Every parent who has a child with Rett Syndrome is hoping for a cure, and Rett parents have been waiting for breakthroughs for a long time as they watch their children suffer from a host of debilitating issues that prevent them from living a normal life.
Today, however, there is good reason for true optimism, according to four internationally recognized leaders in biomedical research and patient care, all of whom are members of the recently established Rett Syndrome Research Trust’s Translational Medicine Advisory Board.
These experts know first-hand the challenges of developing new therapies. Yet they all see significant progress toward effective therapies for Rett Syndrome due to technological advances.
So, here are the thoughts of these esteemed medical scientists, all of whom have broad academic and industry experience and are actively working on translating basic science advances into patient care.
Paul Wang, M.D.,
Simons Foundation’s Deputy Director for Clinical Research
Dr. Wang, who is a former Vice President of Autism Speaks, is a developmental-behavioral pediatrician who has cared for children with autism and associated genetic diagnosis, led a research lab, and designed and directed some of the largest studies of treatments for autism and Fragile X syndrome.
The basic research that has been done and is being done on Rett Syndrome is foundational. Many fascinating therapeutic approaches have come out of this research. Gene-targeted therapies can take a lot of different forms, but ultimately, they will need to be proven in clinical studies. We will need to look at exactly which symptoms these treatments might alleviate and determine how to measure the hoped-for improvements in those symptoms.
It will be key to have assessments that can tell us objectively whether someone is improving. My motivation in joining the Translational Medicine Advisory Board is to help in figuring out how to design the trials and how to measure improvement. I think that there is real hope that a safe and effective treatment will emerge in the next few years.
What, in particular, would you like families with children who have Rett Syndrome to know?
In the last few years, there have been a few examples of great success with genetic therapies for other conditions. The approaches used in those conditions, as well as other new approaches, are being worked on for Rett syndrome by both academia and industry. I hope that families will start to think about participating in the future clinical trials for Rett syndrome.
I’d like families to know that the Rett Syndrome Research Trust has great scientific expertise and staff, board members and volunteers who bring the first-hand experience, commitment and passion to the effort. They bring the incredibly valuable family perspective to the table. Families should know they are represented by other parents working directly as part of this effort.
Paul Nioi, Ph.D.,
Vice President, Discovery and Translational Research at Alnylam
Dr. Nioi has been a research leader in the biotech and pharmaceutical industry for two decades.

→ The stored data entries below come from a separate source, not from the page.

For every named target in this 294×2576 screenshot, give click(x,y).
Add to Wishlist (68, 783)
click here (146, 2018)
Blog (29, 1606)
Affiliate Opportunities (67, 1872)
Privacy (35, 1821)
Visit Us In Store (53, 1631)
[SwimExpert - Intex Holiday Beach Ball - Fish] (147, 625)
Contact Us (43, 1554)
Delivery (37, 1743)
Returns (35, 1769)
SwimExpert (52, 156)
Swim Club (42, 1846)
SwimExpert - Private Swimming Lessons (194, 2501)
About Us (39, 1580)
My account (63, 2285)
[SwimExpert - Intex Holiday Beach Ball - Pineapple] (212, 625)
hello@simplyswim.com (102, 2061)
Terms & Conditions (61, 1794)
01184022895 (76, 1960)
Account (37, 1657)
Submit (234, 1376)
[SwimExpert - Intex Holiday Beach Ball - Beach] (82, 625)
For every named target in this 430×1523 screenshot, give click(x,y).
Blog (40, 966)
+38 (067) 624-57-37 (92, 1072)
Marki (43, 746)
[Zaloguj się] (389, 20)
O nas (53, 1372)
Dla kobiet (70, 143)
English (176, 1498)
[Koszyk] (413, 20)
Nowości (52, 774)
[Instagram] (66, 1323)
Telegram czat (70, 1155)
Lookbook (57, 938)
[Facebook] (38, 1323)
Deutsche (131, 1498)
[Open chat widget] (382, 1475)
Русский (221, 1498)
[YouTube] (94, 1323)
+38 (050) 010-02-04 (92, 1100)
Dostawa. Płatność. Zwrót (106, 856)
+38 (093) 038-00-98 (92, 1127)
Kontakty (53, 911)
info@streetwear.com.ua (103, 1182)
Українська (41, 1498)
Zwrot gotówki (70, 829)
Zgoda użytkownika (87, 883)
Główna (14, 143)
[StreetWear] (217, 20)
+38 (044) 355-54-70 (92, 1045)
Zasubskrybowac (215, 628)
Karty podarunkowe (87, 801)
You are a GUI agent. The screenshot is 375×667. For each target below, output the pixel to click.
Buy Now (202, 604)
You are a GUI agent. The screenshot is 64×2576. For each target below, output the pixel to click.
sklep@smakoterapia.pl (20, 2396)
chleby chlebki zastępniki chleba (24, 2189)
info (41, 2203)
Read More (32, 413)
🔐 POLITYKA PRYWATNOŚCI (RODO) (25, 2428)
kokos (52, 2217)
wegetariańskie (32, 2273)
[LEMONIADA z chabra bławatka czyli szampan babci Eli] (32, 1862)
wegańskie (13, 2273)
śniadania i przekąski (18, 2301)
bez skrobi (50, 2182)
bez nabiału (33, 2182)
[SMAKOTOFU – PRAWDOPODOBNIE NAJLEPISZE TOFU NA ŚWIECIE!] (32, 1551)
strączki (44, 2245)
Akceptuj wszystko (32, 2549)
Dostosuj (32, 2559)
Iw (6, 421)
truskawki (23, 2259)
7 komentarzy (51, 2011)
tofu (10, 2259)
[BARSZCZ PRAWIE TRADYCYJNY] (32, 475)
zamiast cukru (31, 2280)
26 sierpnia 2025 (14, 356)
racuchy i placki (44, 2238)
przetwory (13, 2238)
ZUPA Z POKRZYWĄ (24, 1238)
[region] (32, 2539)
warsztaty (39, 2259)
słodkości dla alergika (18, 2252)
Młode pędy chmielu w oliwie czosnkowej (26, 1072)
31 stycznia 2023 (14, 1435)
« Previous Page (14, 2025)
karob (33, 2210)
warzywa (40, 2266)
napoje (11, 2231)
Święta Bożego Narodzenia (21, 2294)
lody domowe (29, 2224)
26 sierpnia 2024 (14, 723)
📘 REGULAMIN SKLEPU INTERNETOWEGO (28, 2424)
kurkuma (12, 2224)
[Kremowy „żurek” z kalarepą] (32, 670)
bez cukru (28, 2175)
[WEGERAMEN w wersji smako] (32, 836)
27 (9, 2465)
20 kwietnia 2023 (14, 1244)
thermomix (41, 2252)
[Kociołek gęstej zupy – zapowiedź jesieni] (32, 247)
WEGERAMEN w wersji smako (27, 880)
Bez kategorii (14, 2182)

At Alnylam, he leads both human genetic and translational research studies. He also has a son with Fragile X Syndrome.
Being in research in the pharma and biotech industry for almost 20 years, you gain a lot of knowledge, not just in what makes a successful medicine but also the opposite of that, the pitfalls in drug development. I’m happy to share that knowledge as a member of the Translational Medicine Advisory Board, and help navigate challenges in the development of therapies for Rett Syndrome.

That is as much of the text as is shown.